- REQUIRED ACTION
Pick every line out of the entries below that has the string "computer", and copy it.

** Opening SUPPLIED RECORDS block **

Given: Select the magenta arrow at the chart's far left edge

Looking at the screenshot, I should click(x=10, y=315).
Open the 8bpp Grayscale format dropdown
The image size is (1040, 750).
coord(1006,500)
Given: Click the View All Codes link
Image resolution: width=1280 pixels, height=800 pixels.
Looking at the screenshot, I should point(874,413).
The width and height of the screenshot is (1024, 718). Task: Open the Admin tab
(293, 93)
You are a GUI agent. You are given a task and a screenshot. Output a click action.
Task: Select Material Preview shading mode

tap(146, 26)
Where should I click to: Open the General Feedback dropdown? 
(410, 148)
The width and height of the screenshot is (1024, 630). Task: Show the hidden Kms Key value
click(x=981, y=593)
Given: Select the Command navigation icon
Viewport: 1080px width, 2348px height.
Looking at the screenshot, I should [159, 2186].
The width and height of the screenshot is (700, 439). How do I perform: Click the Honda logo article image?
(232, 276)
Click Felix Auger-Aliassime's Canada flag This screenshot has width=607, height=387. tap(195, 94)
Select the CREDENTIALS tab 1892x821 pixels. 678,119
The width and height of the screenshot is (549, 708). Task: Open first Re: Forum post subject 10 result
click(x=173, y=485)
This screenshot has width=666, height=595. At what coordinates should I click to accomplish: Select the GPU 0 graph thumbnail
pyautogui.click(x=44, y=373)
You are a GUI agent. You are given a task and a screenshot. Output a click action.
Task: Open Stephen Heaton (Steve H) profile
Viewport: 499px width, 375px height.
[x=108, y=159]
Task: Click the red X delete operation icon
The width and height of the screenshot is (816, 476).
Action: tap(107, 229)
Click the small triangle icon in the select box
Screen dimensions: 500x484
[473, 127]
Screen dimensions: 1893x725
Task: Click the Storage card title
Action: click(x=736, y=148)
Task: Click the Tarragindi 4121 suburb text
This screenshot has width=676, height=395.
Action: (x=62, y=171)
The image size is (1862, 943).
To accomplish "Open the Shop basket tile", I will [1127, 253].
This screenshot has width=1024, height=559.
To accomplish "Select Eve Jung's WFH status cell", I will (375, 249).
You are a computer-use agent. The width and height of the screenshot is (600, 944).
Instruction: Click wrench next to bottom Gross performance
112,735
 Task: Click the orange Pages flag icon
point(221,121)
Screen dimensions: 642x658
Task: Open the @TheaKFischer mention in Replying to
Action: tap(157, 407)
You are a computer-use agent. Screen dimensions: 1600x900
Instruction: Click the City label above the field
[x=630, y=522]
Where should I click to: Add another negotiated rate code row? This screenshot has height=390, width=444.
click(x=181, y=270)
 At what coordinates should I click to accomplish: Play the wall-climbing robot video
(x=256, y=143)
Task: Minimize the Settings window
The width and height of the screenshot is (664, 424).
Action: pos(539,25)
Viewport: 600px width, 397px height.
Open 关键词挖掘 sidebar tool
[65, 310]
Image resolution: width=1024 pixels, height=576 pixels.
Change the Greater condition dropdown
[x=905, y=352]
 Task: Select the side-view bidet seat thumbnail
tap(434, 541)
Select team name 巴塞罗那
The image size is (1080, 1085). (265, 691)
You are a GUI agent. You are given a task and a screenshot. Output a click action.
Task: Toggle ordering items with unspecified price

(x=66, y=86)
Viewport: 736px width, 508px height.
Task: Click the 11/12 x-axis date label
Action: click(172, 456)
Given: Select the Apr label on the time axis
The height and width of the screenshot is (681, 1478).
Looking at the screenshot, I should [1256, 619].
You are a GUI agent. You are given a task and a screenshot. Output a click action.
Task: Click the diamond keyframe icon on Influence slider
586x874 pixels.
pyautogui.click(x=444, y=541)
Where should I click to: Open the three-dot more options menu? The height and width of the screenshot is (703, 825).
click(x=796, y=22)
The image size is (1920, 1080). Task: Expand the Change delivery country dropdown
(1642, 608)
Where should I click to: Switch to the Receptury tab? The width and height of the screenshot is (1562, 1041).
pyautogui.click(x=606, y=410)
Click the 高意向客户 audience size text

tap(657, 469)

** Closing SUPPLIED RECORDS block **

- SOLUTION TO THIS EXERCISE
You are a computer-use agent. The width and height of the screenshot is (600, 944).
You are a computer-use agent. Screen dimensions: 1600x900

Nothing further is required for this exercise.